_任务目标 1_
将摘录文本中以“因为题目给出了正整数的范围为1-100”开头的那一段改写成要点列表，保留其主要内容。

If there are two middle nodes, return the second middle node.
题解
本题寻找链表中间位置的元素, 是一个经典快慢指针的题目. 只需要让快指针前进的速度为2, 慢指针为1, 则快指针到达链表末尾时慢指针正好指向中间位置. 要注意链表元素个数为奇数和偶数时的处理方法的不同.
代码
/**
* Definition for singly-linked list.
* type ListNode struct {
* Val int
* Next *ListNode
* }
*/
func middleNode(head *ListNode) *ListNode {
fast := head
slow := head
for fast.Next != nil && fast.Next.Next != nil{
fast = fast.Next.Next
slow = slow.Next
}
// consider list number is even
if fast.Next != nil{
slow = slow.Next
}
return slow
}
总结
本题是一道经典的快慢指针的简单题目, 进一步深化了快慢指针的应用.
day11 2024-03-08
3005. Count Elements With Maximum Frequency
You are given an array nums consisting of positive integers.
Return the total frequencies of elements in nums such that those elements all have the maximum frequency.
The frequency of an element is the number of occurrences of that element in the array.
Example 1:
Input: nums = [1,2,2,3,1,4] Output: 4 Explanation: The elements 1 and 2 have a frequency of 2 which is the maximum frequency in the array. So the number of elements in the array with maximum frequency is 4.
Example 2:
Input: nums = [1,2,3,4,5] Output: 5 Explanation: All elements of the array have a frequency of 1 which is the maximum. So the number of elements in the array with maximum frequency is 5.
题解
因为题目给出了正整数的范围为1-100, 因此本题可以用简单的数组来解决, 数组下标表示对应的整数, 0不做任何表示. 然后遍历数组将频率最多的元素相加即可. 可以设置一个max标志位来表示当前的最大频率, 相等则增加和, 比max大则将和重置并设max为新的最大值.
代码
func maxFrequencyElements(nums []int) int {
frequency := make([]int, 101)
for _,value := range nums{
frequency[value]++
}
max := 0
sum := 0
for _,value := range frequency{
if value > max{
max = value
sum = max
} else if value == max{
sum += value
}else{
continue
}
}
return sum
}
总结
本题注意考查数据范围, 在数据范围有限的情况下直接使用数组要比哈希表快得多.

_任务目标 2_
请逐字抄写条目中的若干行：从含有“Where should I click to: Focus”的那一行起，到条目末尾止，首尾两行都包括在内。

_条目列表_
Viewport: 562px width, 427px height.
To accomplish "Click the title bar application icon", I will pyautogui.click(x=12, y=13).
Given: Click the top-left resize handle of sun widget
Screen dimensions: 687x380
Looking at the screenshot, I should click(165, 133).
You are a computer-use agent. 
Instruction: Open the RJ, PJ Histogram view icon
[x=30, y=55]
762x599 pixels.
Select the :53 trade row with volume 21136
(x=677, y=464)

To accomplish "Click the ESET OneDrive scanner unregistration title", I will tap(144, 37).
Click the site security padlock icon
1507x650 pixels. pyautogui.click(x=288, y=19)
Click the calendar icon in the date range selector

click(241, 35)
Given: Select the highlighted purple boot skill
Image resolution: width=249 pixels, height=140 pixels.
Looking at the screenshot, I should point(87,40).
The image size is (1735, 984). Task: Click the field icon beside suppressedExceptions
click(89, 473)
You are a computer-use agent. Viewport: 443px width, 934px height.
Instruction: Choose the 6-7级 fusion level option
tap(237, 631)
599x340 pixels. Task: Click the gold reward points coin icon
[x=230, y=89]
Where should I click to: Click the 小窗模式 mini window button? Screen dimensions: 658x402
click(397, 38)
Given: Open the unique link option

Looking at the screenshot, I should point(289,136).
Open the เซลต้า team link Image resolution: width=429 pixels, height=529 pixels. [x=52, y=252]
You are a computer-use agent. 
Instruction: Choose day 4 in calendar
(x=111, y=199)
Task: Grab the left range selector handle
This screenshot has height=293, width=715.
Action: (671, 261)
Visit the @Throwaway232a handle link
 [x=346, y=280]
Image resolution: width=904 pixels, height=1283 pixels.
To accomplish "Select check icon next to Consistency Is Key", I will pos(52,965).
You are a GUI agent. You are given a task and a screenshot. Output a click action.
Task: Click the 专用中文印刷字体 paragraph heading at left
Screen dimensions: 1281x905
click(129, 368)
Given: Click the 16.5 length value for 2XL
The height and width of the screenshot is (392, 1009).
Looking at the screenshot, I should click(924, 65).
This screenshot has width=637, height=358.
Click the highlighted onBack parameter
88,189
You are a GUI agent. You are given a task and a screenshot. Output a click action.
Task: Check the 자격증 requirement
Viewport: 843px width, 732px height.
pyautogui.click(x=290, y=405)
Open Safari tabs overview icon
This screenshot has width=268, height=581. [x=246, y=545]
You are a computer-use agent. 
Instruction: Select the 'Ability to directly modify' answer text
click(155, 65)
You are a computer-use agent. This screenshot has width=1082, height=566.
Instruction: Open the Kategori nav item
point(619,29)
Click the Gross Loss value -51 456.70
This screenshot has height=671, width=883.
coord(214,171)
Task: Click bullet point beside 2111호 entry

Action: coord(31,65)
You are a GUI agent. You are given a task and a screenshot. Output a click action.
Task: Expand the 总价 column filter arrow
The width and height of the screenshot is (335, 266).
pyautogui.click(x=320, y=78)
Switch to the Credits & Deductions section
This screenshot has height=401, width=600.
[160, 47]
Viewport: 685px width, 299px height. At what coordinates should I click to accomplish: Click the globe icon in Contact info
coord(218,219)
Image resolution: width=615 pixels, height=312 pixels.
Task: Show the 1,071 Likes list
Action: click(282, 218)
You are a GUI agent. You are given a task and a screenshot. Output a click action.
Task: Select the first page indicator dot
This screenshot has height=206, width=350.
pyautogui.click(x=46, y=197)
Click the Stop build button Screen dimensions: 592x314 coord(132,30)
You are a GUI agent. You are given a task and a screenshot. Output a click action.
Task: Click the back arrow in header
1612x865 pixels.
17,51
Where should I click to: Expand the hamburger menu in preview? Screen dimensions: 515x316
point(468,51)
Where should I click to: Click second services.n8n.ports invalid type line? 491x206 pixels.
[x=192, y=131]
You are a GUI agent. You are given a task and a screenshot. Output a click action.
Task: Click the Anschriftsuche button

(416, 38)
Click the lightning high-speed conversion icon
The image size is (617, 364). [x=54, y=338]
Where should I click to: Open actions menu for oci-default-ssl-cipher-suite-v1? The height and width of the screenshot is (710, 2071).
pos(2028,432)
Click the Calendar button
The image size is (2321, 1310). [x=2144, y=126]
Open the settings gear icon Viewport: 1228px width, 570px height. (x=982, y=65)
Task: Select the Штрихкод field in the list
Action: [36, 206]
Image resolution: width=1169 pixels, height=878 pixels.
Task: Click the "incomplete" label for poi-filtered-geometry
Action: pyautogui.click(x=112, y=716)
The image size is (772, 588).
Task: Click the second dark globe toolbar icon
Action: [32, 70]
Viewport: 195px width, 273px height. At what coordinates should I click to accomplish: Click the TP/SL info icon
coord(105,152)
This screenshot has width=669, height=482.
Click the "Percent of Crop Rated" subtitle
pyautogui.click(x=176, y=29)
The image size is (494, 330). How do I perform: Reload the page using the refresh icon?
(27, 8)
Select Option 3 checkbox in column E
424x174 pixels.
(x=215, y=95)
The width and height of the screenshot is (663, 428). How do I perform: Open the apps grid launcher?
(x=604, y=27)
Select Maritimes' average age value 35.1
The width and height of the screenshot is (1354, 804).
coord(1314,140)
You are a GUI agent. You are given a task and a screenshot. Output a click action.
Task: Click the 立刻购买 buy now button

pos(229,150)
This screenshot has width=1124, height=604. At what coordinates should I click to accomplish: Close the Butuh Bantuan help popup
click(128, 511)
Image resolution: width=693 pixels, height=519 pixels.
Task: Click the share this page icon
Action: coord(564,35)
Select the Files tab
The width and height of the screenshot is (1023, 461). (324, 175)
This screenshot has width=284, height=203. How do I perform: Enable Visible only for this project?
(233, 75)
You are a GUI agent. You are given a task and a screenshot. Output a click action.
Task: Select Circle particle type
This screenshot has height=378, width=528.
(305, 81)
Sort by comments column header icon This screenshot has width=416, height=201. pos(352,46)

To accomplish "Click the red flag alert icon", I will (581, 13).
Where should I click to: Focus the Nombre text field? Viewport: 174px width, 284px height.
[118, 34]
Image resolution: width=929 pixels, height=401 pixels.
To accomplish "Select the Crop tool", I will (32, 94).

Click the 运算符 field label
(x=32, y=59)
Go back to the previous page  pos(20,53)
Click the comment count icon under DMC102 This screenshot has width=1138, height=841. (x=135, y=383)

_完整输出 1_
- 题目限定正整数范围为1-100，因此可以用简单数组求解。
- 数组下标表示对应的整数，下标0不表示任何数。
- 遍历数组，把频率最高的元素的频率相加。
- 设置max标志位记录当前最大频率：频率与max相等时增加和；比max大时重置和，并把max设为新的最大值。

_完整输出 2_
Where should I click to: Focus the Nombre text field? Viewport: 174px width, 284px height.
[118, 34]
Image resolution: width=929 pixels, height=401 pixels.
To accomplish "Select the Crop tool", I will (32, 94).

Click the 运算符 field label
(x=32, y=59)
Go back to the previous page  pos(20,53)
Click the comment count icon under DMC102 This screenshot has width=1138, height=841. (x=135, y=383)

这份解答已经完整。